No his thesis is that it is possible that even a maximal upload wouldn't be human in the same way. His main argument goes like this:
a) There is no way to find out the universe's initial state, thanks to no-cloning, the requirement of low entropy, and there being only one copy.
b) So we have to talk about uncertainty about wavefunctions - something he calls Knightian uncertainty (roughly, a probability distribution over probability distributions).
c) It is conceivable that particles in which the Knightian uncertainties linger (ie they have never spoken to anything macroscopic enough for decoherence to happen) mess around with us, and it is likely that our brain and only our brain is sensitive enough to one photon for that to mess around with how it would otherwise interact (he proposes Na-ion pathways).

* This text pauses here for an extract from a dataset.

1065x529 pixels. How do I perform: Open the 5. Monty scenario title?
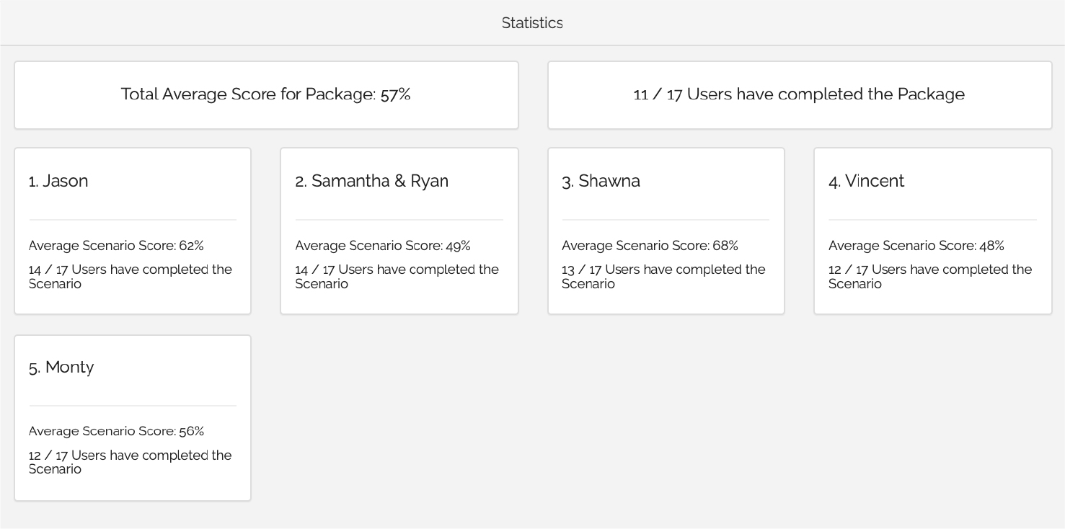pyautogui.click(x=61, y=367)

d) We define "non-free" as something that can be predicted by a superintelligence without destroying the system (ie you can mess around with everything else if you want, though within reasonable bounds the interior of which we can see extensively).
e) Because of Knightian uncertainty it is impossible to predict people, if such an account is true.
My disagreements (well, not quite - more, why I'm still compatibilist after reading this):
a) predictability is different from determinism - his argument never contradicts determinism (modulo prob dists but we never gave a shit about that anyway) unless we consider Knightian uncertainties ontological rather than epistemic (and I should warn you that physics has a history of things suddenly making a jump from one to the other rather suddenly). And if it's not deterministic, according to my interpretation of the word, we wouldn't have free will any more.
b) this freedom is still basically random. It has more to do with your identification of personality than anything Penrose ever said, because these freebits only hit you rarely and only at one place in your brain - but when they do affect it they affect it randomly among considered possiblities,
I'd say I was rather benefitted by reading it, because it is a stellar example of steelmanning a seemingly (and really, I can say now that I'm done) incoherent position (well, or being the steel man of said position). Here's a bit of his conclusion that seems relevant here:
To any “mystical” readers, who want human beings to be as free as possible from the mechanistic chains of cause and effect, I say: this picture represents the absolute maximum that I can see how to offer you, if I confine myself to speculations that I can imagine making contact with our current scientific understanding of the world. Perhaps it’s less than you want; on the other hand, it does seem like more than the usual compatibilist account offers! To any “rationalist” readers, who cheer when consciousness, free will, or similarly woolly notions get steamrolled by the advance of science, I say: you can feel vindicated, if you like, that despite searching (almost literally) to the ends of the universe, I wasn’t able to offer the “mystics” anything more than I was! And even what I do offer might be ruled out by future discoveries.
Scott Aaronson has a new 85 page essay up, titled "The Ghost in the Quantum Turing Machine". (Abstract here.) In Section 2.11 (Singulatarianism) he explicitly mentions Eliezer as an influence. But that's just a starting point, and he then moves in a direction that's very far from any kind of LW consensus. Among other things, he suggests that a crucial qualitative difference between a person and a digital upload is that the laws of physics prohibit making perfect copies of a person. Personally, I find the arguments completely unconvincing, but Aaronson is always thought-provoking and fun to read, and this is a good excuse to read about things like (I quote the abstract) "the No-Cloning Theorem, the measurement problem, decoherence, chaos, the arrow of time, the holographic principle, Newcomb's paradox, Boltzmann brains, algorithmic information theory, and the Common Prior Assumption". This is not just a shopping list of buzzwords, these are all important components of the author's main argument. It unfortunately still seems weak to me, but the time spent reading it is not wasted at all.